鍵穴から見えるのは、斜め横を向いた男の、優雅なカーブを描いた顎のラインの辺りまでだった。どんな表情をしているのかは、わからなかった。デスクの前に腰かけた男は、その白い手を弾丸から離し、代わりに、卓上の銃をやんわりと捕らえた。
弾倉は抜いてあり、安全装置はかけられていた。だが、彼女はひどく息を呑んだ。男がそのまま、その銃を己のこめかみに押し当てて、引き金を引くのではないかという、おかしな不安感が彼女をそうさせた。

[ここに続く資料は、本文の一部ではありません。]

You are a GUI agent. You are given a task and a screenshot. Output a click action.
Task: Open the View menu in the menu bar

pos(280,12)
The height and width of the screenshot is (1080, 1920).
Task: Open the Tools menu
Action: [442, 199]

銃身を左手で包み込み、そうして右手がゆっくりと、神父が親指で起こした撃鉄を人差し指で撫でた。中指は繰り返し愛撫するように、神父が眼にも留まらぬ速さで引いた引き金のラインを辿った。
……そして拳銃と呼ぶにはあまりに巨大なそれを、支える血塗れのグリップにゆっくりと、鍵穴の向こうで薄い唇が近づいた。


「ユーグ!」


自分でも、尖って歪んだ声だった。叫びながらドアを開けた自分に、何ひとつ驚くことはなく、ゆっくりと銃を机に置いて男は静かに振り返った。
「どうした、ヴァリア?」
「……」
何を言えばいいのだろう。この綺麗な翠の宝石。彼女の請いに、彼女の恋いに、黙って傍らにいることを選んだこの、得がたい、だが、彼女のものには決してなろうとせぬ男に。
「……おやすみの、」
これ以上少しでも声が震えたら、このまま泣き出してしまうだろう。そう自分自身で予感して、必死に唇の震えを抑え、彼女は平静な声を作る。
「おやすみの挨拶に来たのよ、ユーグ」
「そうか……」
穏やかな声でただ同意して、立ち上がり、男はドアノブを握りしめたまま立ちすくむ彼女に音もなく歩み寄る。
そして、
「おやすみ、ヴァリア」
グリップに与えるはずだった唇を、彼女の冷たく汗をかいた額にそっと、与えてユーグは変わらぬ優しい、……何もかもを押し殺してしまった者の、あの眼差しで彼女を凍らせ、そして、部屋の外へと押し出させた。


「……私を、」
ひとりきりの部屋に戻り、彼女はひび割れた声を押し出した。
「私を、選んだのよ、あの人は」
言葉を叩きつける相手は、自分自身だったのか、それとも、
……間違いなく、銃を故意に置き去ったあの神父だったのか。
「私の元に、残ってくれたの。教皇庁じゃなく、私と一緒に戦ってくれるのよ」
頬を無様な涙が伝う。
しゃくりあげながら、彼女は壁に、自分に、あの神父に、たったひとつの拠り所を呻き続けた。